Son supérieur acquiesce.
— Oui, remember Fessenheim !
Dans son cinéma de quartier, à Paris, l’écrivaine Françoise Piston d’Eaubonne assiste au film, médusée. Soudain, elle éclate de rire, comme aucune grand-mère ne savait si bien faire. Un rire tonitruant, un rire de tempête, de femme forte qui s’emporte. Elle saute en l’air de joie maintenant.
L’inspecteur Callahan toise sa partenaire, la jeune aspirante Kate Moore. Le navet est truffé de jeux de mots salaces (Lui : « j’ai un gros calibre 44 », elle : « une affaire de pénétration »).
— Merde fasciste, écrit d’Eaubonne dans un carnet.
Dans une autre scène, ça lui revient, à Eastwood :
— Fessenheim, qu’est-ce que ça veut dire ?
L’inspectrice Moore explique :
— L’année dernière, deux bombes ont éclaté dans une nouvelle centrale nucléaire à Fessenheim, en France.
L’attentat évoqué remonte au 3 mai 1975. C’est un ami qui a recommandé à Françoise d’Eaubonne d’aller voir le troisième opus de la série des Inspecteur Harry, « en ce jour anniversaire », écrit-il. Elle aurait bien aimé aller au Colorado, parce que les places y étaient bon marché et les w.-c. servaient de lupanar, mais L’inspecteur ne renonce jamais n’est pas à l’affiche. C’est depuis la prison de la Santé, où il purge sa peine pour une bricole (recel d’objets d’art), que l’ami a envoyé une missive énigmatique assortie d’une coupure de journal donnant les horaires du Harry. Il écrit à d’Eaubonne : « Oh, ce film est peut-être inintéressant. Mais l’intérêt d’un film peut être autre chose que son sujet ; la musique, les images, autre chose par exemple ? »
La censure de la Santé n’y voit pas malice.
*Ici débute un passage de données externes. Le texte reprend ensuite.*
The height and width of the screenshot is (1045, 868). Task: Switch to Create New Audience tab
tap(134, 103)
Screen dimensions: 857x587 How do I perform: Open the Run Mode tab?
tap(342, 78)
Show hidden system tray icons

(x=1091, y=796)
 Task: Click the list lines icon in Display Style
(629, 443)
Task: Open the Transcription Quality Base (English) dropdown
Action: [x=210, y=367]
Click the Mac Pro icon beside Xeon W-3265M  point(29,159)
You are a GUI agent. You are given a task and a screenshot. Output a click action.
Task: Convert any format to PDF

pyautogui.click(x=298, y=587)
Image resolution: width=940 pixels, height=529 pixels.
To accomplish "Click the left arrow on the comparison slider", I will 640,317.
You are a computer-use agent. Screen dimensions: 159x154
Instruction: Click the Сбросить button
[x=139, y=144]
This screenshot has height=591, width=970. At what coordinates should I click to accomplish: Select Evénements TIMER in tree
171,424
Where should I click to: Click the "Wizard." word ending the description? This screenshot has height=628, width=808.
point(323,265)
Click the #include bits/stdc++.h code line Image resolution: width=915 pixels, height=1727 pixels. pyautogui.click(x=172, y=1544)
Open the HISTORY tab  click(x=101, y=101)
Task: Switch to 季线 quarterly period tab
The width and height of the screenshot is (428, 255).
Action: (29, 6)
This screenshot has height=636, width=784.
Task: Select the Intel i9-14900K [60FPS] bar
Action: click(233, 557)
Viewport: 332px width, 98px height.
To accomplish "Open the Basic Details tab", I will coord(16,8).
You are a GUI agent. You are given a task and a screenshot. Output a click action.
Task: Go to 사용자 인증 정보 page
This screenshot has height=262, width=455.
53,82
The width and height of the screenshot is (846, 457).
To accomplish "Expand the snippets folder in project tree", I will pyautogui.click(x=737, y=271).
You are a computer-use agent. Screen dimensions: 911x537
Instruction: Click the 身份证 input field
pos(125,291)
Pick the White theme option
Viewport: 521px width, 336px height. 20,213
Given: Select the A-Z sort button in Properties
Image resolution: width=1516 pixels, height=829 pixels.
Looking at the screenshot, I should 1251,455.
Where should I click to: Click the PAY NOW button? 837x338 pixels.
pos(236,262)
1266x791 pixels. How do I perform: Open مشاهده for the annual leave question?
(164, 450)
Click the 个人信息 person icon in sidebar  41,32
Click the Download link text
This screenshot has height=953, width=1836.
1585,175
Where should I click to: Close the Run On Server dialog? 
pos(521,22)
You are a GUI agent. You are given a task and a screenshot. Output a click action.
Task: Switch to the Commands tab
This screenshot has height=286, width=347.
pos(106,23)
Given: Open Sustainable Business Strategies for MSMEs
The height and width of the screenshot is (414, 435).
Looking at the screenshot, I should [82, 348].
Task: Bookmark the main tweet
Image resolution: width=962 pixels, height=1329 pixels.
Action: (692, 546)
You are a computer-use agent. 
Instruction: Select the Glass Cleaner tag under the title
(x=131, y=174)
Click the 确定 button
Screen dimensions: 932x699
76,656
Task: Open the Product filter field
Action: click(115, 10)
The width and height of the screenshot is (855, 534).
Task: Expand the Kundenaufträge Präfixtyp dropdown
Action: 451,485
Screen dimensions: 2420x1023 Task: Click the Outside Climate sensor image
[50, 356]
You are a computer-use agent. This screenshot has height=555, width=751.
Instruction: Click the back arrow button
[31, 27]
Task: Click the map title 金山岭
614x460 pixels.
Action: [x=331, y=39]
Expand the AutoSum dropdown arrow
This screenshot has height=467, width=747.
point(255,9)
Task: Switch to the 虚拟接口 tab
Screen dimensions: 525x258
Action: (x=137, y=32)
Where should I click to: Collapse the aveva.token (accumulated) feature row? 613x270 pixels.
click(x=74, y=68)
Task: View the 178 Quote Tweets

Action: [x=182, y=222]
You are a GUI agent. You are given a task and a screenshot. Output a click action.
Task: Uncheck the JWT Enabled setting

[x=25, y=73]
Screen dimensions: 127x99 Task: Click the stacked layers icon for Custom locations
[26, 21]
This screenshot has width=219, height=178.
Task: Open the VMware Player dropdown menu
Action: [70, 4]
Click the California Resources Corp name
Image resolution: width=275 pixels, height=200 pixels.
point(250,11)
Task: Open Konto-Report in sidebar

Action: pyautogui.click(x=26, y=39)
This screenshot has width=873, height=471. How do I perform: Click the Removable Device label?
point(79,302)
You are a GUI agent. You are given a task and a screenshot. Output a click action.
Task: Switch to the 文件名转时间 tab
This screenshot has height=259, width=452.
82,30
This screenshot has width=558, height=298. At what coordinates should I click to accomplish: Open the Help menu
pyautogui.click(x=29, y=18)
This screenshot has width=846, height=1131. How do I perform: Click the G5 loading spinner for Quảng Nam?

Le service ne peut saisir de quel anniversaire il s’agit.
3 mai.
D’Eaubonne sait.
3 mai 1975, sommet de ma vie, écrit-elle dans ses Mémoires. Le communiqué revendicatif du sabotage, de sa plume, affirmait : « Nous avons pris toutes les précautions possibles pour que ne soit menacée aucune vie humaine. C’est ainsi que nous contribuons au combat antinucléaire, espérant arrêter (ou retarder) le fonctionnement de cette centrale, attendu qu’ensuite il serait trop tard pour employer ces moyens. » Puis, en écho au concept d’écoféminisme que d’Eaubonne a forgé un an plus tôt, dans son essai Le Féminisme ou la mort : « Notre action est l’expression de la protestation primordiale de la vie contre le capital coupable de génocide, dernier stade de la société patriarcale d’oppression. »
Dans un calepin Clairefontaine rouge, à petits carreaux, intitulé « 1976-1978, la vie », Françoise note : Juste ciel ! Il fallait marquer l’anniversaire du 3 mai, en effet !… Quand Gérard saura ça…
Gérard, c’est Gérard Hof, un de ses grands amours, psychiatre défroqué, sympathisant de la bande à Baader, bientôt soumis à la torture blanche par la police ouest-allemande.
Avec Hof, Françoise a fait sauter la centrale nucléaire de Fessenheim en construction deux années avant qu’Eastwood n’enquête.
Françoise d’Eaubonne était ma grand-mère.
Quand elle déboulait, la terre tremblait.